What to do: Turn the lines below into a numbered list, skipping any blank lines and leaving out the pictures.

[BEGIN Data entries]

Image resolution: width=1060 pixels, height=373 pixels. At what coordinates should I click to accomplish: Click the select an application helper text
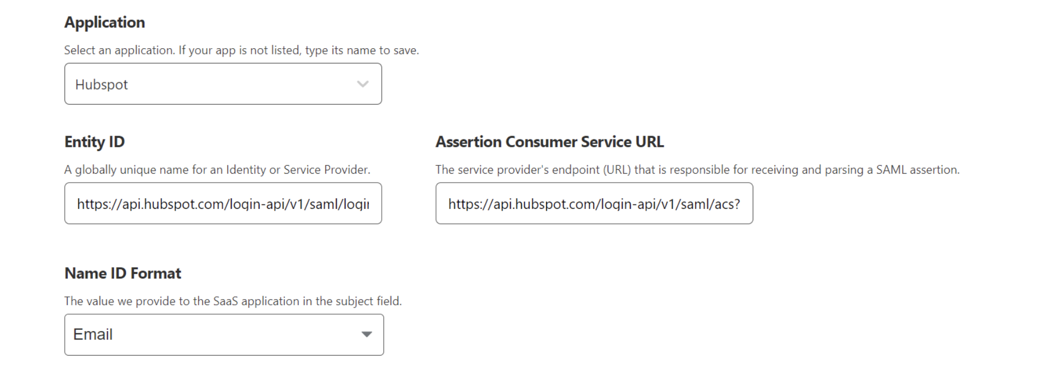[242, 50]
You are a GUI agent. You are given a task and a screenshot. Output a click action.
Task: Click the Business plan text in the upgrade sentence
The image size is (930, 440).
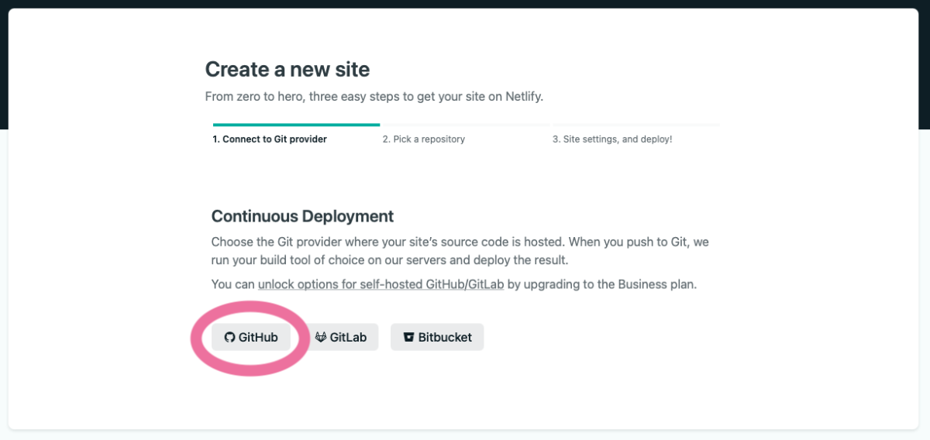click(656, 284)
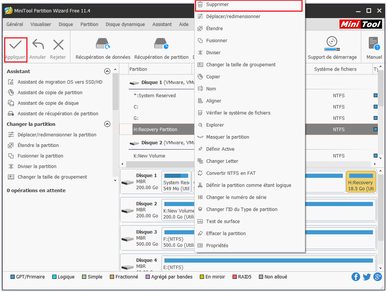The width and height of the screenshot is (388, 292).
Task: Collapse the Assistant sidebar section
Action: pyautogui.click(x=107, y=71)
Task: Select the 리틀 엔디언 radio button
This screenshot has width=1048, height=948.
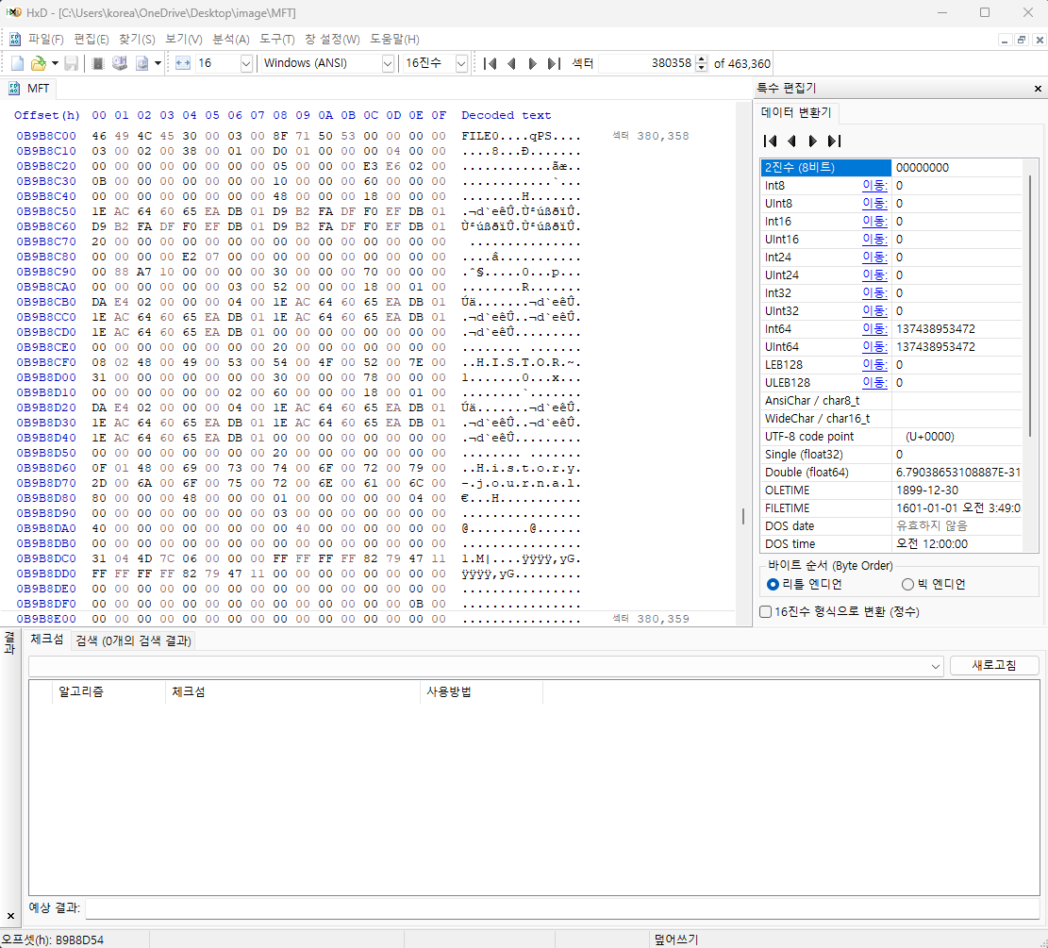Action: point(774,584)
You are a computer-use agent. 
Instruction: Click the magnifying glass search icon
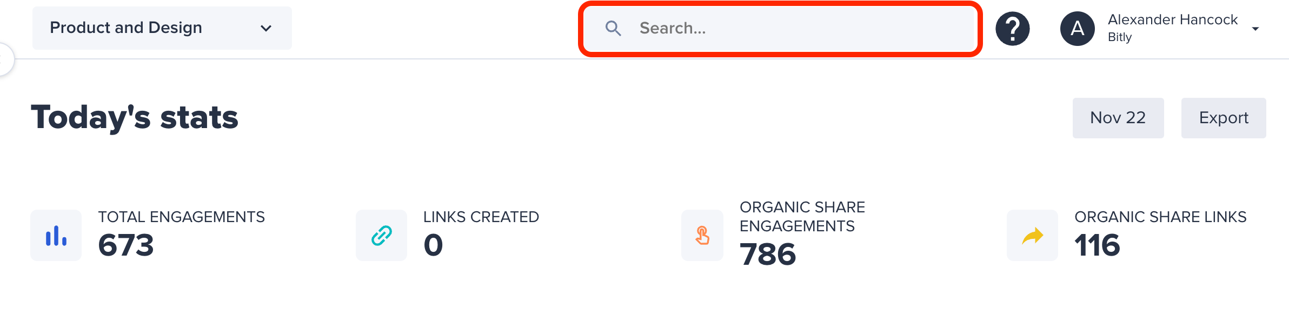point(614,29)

[END Data entries]

Response for this exercise:
1. Image resolution: width=1060 pixels, height=373 pixels. At what coordinates should I click to accomplish: Click the select an application helper text
2. [242, 50]
3. You are a GUI agent. You are given a task and a screenshot. Output a click action.
4. Task: Click the Business plan text in the upgrade sentence
5. The image size is (930, 440).
6. click(656, 284)
7. The width and height of the screenshot is (388, 292).
8. Task: Collapse the Assistant sidebar section
9. Action: pyautogui.click(x=107, y=71)
10. Task: Select the 리틀 엔디언 radio button
11. This screenshot has width=1048, height=948.
12. Action: point(774,584)
13. You are a computer-use agent. 
14. Instruction: Click the magnifying glass search icon
15. point(614,29)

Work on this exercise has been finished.